2021 Taxes Unchanged In Tentative Lower Frederick Budget
SPRING MOUNT PA – Real estate tax rates are expected to remain unchanged in Lower Frederick during 2021, after its Board of Supervisors on Wednesday (Nov. 4, 2020) unanimously approved a tentative general fund budget that avoids higher taxes by covering an anticipated deficit with surplus cash. But that good fortune cannot continue forever, supervisors reminded the public during their meeting.
Perhaps more importantly, they added, next year’s sewer fund budget also separately relies on a cash infusion to cover its own deficit. Should that need continue, its extra money will be depleted within three or fewer years. “That’s just not sustainable,” board Vice Chair Marla Hexter said, and suggested the township may want to examine raising sewer rates in the short-term future.
The general fund budget of $2.198 million is accompanied by a township tax rate of 2.5 mills. On an average Lower Frederick home, the assessed value of which is calculated to be $130,027, Manager Mark Hudson said property owners can expect to pay $306 in taxes to support government operations, plus an additional $35 for fire protection and $26 for ambulance and emergency medical services.
To avoid a tax hike, the tentative budget will draw $283,625 to cover a deficit of the same amount, from its more than $1.6 million in reserves, supervisors were told.
Hudson promptly noted taxes over which Lower Frederick has no control also will be collected by Montgomery County for its operations and for community college support, totaling about $501 for the average home.
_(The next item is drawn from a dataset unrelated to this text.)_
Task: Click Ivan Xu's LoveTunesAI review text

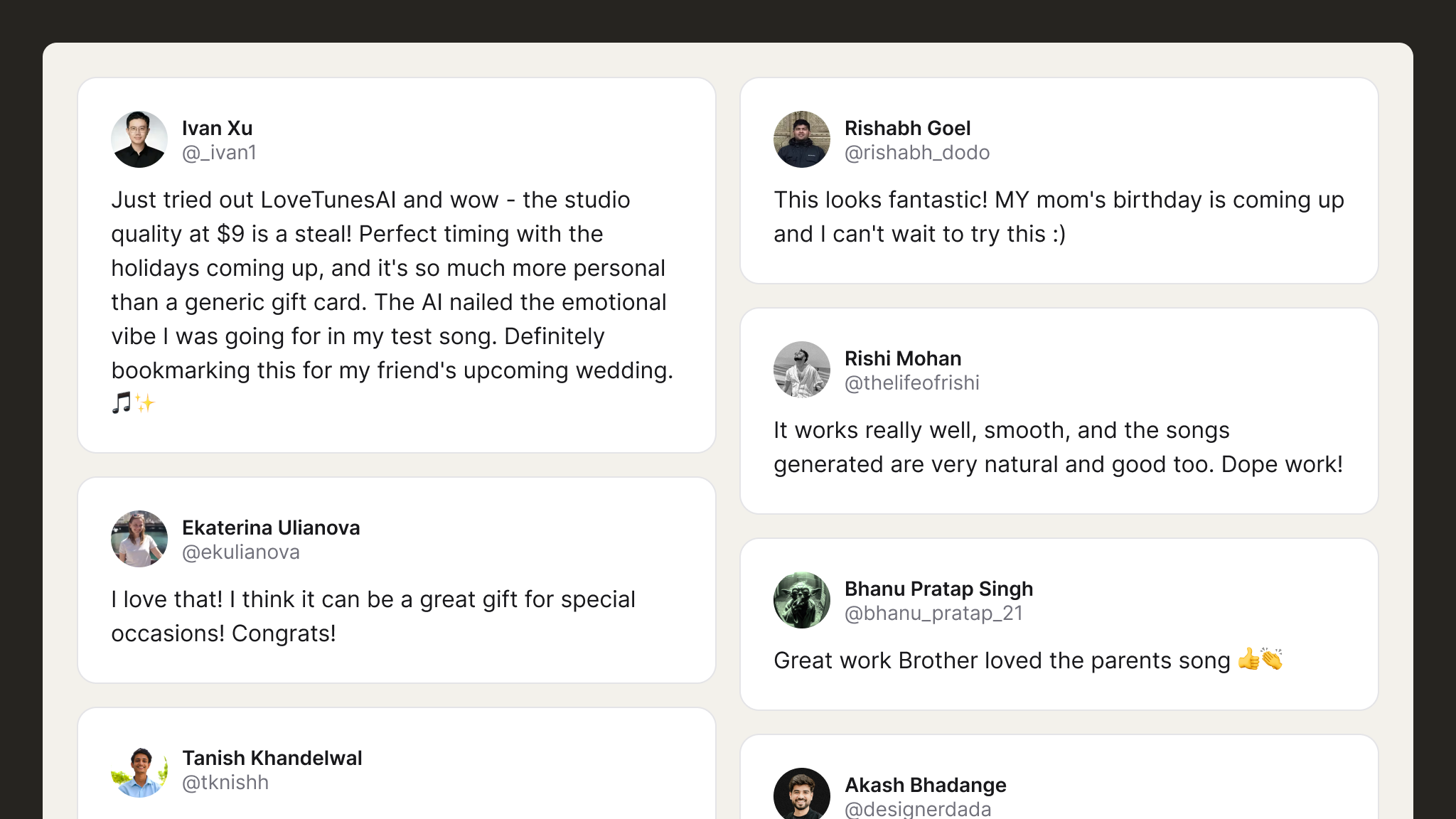Action: click(391, 285)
In a separate bill later during the year, the Perkiomen Valley School District will weigh in with its tax needs; that’s most recently amounted to more than $4,400 for the average home, he added.
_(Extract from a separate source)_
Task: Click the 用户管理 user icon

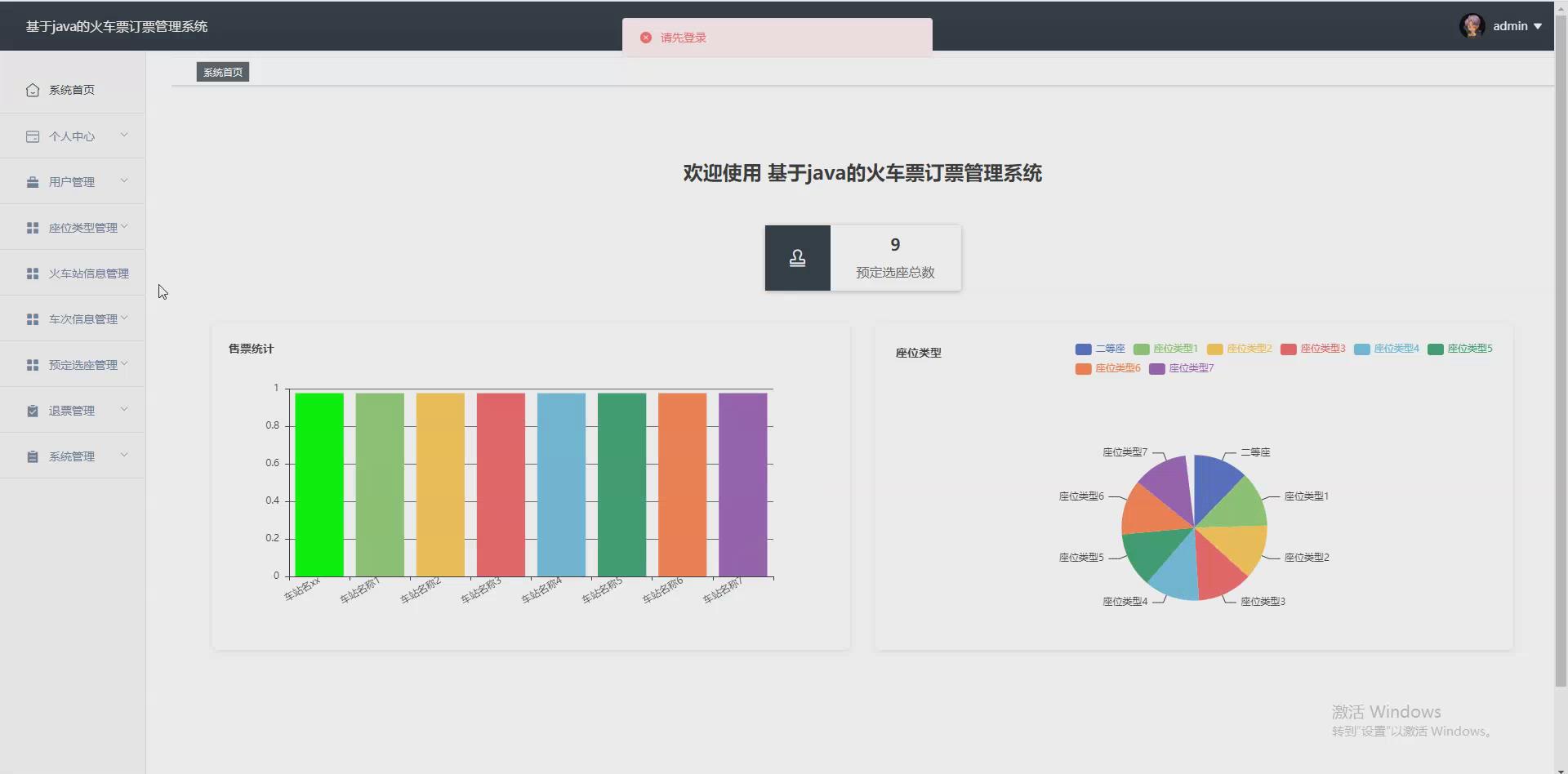Action: coord(33,181)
General fund expenses next year currently include an over-sized variable: the estimated $150,000 cost of a generator to power the township building and police operations in the event of a electrical outage. The township’s existing generator failed some time ago and cannot be repaired, Hudson explained.
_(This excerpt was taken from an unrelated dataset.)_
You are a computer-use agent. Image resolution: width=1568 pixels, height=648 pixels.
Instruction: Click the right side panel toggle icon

Although he’s planned for it, as supervisors agreed he should, Hudson also expects to conduct more research before making a purchase proposal to the board. He’s working with Police Chief Paul Maxey to determine minimum and maximum power needs, talking with ambulance officials about how their operations might also be affected, and determining state requirements for emergency management coverage. He intends to gather more estimates, too.
“We may not need all of that,” he said hopefully of the set-aside.
The tentative budget will now be advertised and made available for public inspection during a 30-day period. The budget does not become final until a board approval during December. It can still be changed up to that date.